-------- Document section --------

There is something forever 1950s about Larkin – the post-war, downbeat, greyish era, when parts of cities still looked like bomb sites and rationing still existed. This biography makes him feel a little more contemporary, a little more recognisable to today’s audience. And thus, perhaps, does the same for his poetry, too.
The Arsonist, by Sue Miller - Bloomsbury £8.99
The tricky thing about Sue Miller is that she makes writing look so effortless, and the psychological development of her characters so natural, that it’s easy to underestimate the artistry of her novels. That said, however, this latest one somehow fails to engage to the same extent as past work such as While I was Gone, though all the right ingredients are here. Frankie is a somewhat estranged daughter who has returned from her NGO work in different parts of Africa to her parents’ home in New Hampshire. Never quite connecting with her mother, she relates slightly better to her father, but he is now in the early stages of what appears to be Alzheimer’s. At the same time, somebody in the town, who presumably resents those who buy up properties to live in during the summer months only, has been setting fire to these vacant houses. Twice-divorced Bud has left New York journalism for work in this small town, too, and he and Frankie become involved. Somehow, though, the various elements of the story don’t quite come together.

--------

» Instructions for the task
According to the review excerpt, why is it easy to underestimate the artistry of Sue Miller's novels? The items that come after this review excerpt are separate material and have no connection to it.

-------- Data excerpts --------

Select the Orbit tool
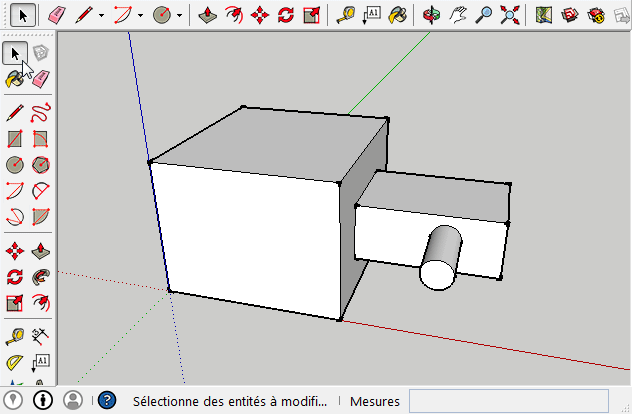 pos(432,15)
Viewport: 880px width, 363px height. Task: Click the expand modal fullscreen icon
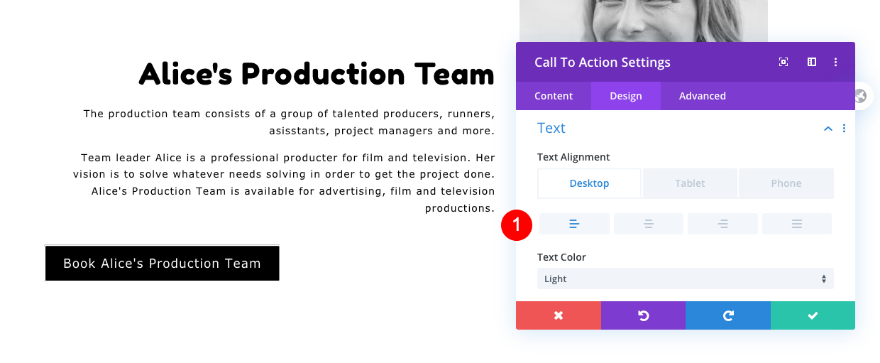point(783,62)
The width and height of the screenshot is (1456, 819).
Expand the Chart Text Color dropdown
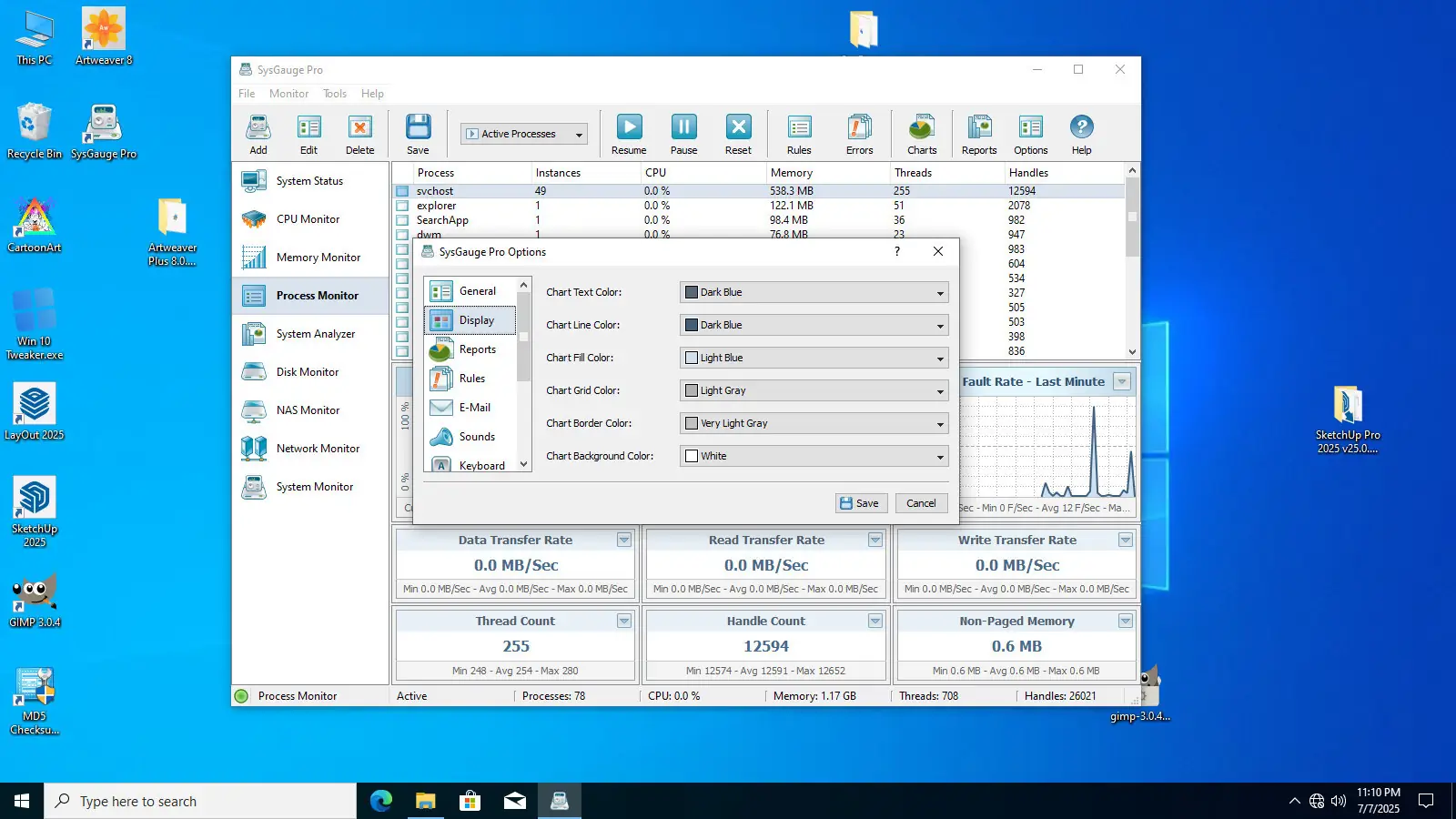(940, 293)
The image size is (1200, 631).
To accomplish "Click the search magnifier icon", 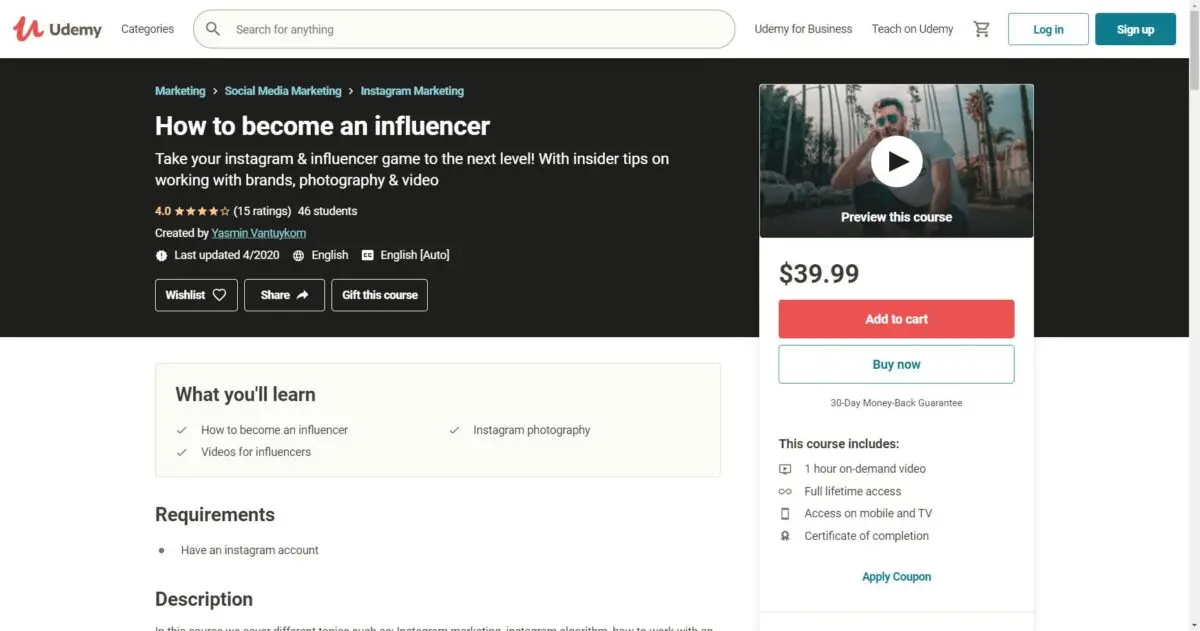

--------

» Result for this exercise
She makes her writing look so effortless and her characters' psychological development so natural that the skill behind her novels can go unnoticed.